Once determined, the additional sub-processes as described in FIG.
2 may also occur.
[0070] FIG. 4 is a top-level diagram illustrating an exemplary
embodiment of a system for authenticating content. As illustrated
in the exemplary system diagram in FIG. 4, one or more known
contents 309 (shown as 410 in FIG. 5) are processed by a CRTIC Data
Application System (hereinafter "CDAS") 301. CDAS 301 and CDAS 306
may be, without limitation, an apparatus able to do the required
capabilities, a processor, a general purpose computer, one or more
computers, a server, or a client. The CDAS 301 is associated with,
coupled to, or in communication with a CRTIC Data Generator 302. As
desired, the CRTIC Data Generator 302 can be separate from, or at
least partially integrated with, CDAS 301. The CRTIC Data Generator
302 creates, gathers, or derives known content data (or "CRTIC
data") as defined above and by the disclosed embodiments.
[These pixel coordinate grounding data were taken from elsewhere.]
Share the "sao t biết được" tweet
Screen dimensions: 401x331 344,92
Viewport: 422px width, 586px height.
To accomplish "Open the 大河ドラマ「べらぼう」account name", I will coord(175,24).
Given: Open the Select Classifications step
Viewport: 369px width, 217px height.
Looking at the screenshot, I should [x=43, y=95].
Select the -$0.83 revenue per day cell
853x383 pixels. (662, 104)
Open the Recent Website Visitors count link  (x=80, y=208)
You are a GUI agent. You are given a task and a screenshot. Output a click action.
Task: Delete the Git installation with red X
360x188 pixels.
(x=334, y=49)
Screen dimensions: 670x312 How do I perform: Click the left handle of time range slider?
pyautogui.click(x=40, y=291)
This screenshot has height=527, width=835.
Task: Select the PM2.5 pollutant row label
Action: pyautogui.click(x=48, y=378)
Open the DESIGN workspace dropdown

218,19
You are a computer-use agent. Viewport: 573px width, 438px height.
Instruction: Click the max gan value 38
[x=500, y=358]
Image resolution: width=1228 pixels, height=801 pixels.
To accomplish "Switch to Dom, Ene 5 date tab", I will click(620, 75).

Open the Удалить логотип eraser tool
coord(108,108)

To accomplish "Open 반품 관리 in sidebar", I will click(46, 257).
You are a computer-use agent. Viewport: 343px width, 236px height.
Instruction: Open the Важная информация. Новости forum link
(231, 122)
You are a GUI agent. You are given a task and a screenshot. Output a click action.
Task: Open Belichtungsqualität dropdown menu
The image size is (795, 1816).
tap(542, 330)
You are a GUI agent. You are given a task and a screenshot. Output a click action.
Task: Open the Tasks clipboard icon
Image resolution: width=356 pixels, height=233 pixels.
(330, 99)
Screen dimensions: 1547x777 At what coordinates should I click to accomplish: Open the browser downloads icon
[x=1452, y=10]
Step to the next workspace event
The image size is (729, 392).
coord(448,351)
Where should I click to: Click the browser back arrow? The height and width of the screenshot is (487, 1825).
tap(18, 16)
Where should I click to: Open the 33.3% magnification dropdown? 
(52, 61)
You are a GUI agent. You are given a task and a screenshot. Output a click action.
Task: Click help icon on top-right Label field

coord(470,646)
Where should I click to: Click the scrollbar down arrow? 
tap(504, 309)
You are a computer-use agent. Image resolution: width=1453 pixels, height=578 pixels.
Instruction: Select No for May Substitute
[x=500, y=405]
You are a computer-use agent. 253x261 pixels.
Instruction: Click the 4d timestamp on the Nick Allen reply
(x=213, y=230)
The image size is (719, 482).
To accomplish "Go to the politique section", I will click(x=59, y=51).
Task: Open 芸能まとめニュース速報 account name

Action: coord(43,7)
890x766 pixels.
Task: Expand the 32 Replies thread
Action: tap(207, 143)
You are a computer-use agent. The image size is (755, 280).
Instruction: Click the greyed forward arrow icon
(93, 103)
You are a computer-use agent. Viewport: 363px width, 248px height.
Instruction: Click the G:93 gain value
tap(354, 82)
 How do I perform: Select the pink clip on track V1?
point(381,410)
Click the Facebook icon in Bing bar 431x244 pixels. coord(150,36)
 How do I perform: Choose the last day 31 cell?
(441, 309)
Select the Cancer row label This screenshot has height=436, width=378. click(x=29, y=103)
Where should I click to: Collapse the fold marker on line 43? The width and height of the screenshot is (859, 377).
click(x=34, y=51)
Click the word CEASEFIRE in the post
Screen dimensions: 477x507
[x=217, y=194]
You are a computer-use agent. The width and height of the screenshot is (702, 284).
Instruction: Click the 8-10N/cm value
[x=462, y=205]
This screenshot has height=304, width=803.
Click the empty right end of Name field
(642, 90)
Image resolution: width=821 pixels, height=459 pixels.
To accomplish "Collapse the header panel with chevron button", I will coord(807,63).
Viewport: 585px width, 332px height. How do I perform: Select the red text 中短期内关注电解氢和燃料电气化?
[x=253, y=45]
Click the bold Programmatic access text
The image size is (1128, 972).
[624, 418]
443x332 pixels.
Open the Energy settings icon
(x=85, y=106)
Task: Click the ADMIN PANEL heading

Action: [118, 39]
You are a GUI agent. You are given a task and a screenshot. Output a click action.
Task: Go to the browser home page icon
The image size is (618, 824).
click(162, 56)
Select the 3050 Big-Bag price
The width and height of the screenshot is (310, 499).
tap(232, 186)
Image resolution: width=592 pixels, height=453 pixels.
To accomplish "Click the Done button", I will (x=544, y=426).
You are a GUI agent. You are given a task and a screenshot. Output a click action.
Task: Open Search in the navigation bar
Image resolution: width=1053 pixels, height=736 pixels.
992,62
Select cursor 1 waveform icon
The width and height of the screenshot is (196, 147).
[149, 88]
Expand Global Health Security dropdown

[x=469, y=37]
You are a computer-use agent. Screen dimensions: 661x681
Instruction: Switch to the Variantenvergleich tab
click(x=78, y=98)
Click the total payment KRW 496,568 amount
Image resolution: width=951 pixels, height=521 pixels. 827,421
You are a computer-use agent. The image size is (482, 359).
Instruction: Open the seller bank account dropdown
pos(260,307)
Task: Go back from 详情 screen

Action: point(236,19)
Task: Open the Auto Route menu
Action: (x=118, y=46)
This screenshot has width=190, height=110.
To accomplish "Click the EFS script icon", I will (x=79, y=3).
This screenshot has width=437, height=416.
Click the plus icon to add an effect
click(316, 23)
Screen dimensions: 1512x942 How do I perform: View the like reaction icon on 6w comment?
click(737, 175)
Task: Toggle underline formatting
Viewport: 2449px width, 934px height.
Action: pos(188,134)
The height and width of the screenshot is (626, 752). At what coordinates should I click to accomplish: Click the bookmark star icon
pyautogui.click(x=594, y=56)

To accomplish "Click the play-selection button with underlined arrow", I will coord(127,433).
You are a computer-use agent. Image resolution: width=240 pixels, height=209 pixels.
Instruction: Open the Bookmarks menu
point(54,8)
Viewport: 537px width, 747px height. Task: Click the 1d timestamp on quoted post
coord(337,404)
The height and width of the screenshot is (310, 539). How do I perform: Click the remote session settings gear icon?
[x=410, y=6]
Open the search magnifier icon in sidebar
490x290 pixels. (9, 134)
[0071] The CDAS 301 is also associated with, coupled to, or in
communication with one or more database systems 312. As desired,
the one or more database systems 312 can be separate from, or at
least partially integrated with, CDAS 301. The one or more database
systems 312 may include information (or data) utilized by the
embodiment. Examples of information can include, without
limitation, known content files, CRTIC data relating to the known
content files, rules associated with known content files, Time
Indexed Metadata, or CRTIC data (or "known content data"),
statistics and/or other information of the sort. The database
system 312 may incorporate the ProductionNet System 700 (as seen in
FIG. 5).
[0072] Database system 312 may be accessible by the Secured
Communication System 304. The Secured Communication System 304 may
be, without limitation, an apparatus able to do the required
capabilities, a processor, a general purpose computer, one or more
computers, a server, or a client. The Secured Communication System
304 may also incorporate Decision Engine 900 (as shown in FIG. 5).
An advantageous aspect of the present embodiment is the ability to
access CRTIC data and/or rules and/or other metadata without
providing the ability to access the known content file. Another
advantageous aspect of some disclosed embodiments is the ability to
prevent access to the data stored in the database system 312 such
as not allowing access to the CRTIC data and/or associated metadata
to CRTIC providers. Access by Secured Communication System 304 to
certain data within database system 312 may also be limited.
[0073] As desired, the Secured Communication System 304 can be
separate from, or at least partially integrated with, CDAS 301. As
desired, the Secured Communication System 304 may be associated
with, connected with, coupled to, or in communication with CDAS
301. Secured Communication System 304 is associated with, coupled
to, or in communication with network 311. Network 311 refers to any
sort of network, as defined above.
[0074] CDAS 306 is also associated with, coupled to, or in
communication with Network 311. As illustrated in the exemplary
system diagram disclosed, Inquired Content 310 is processed by CDAS
306. CDAS 306 is associated with, coupled to, or in communication
with a CRTIC Data Generator 307. As desired, the CRTIC Data
Generator 307 can be separate from, or at least partially
integrated with, CDAS 306. CRTIC Data Generator 307 and CRTIC Data
Generator 302 may each create, gather or derive compatible data.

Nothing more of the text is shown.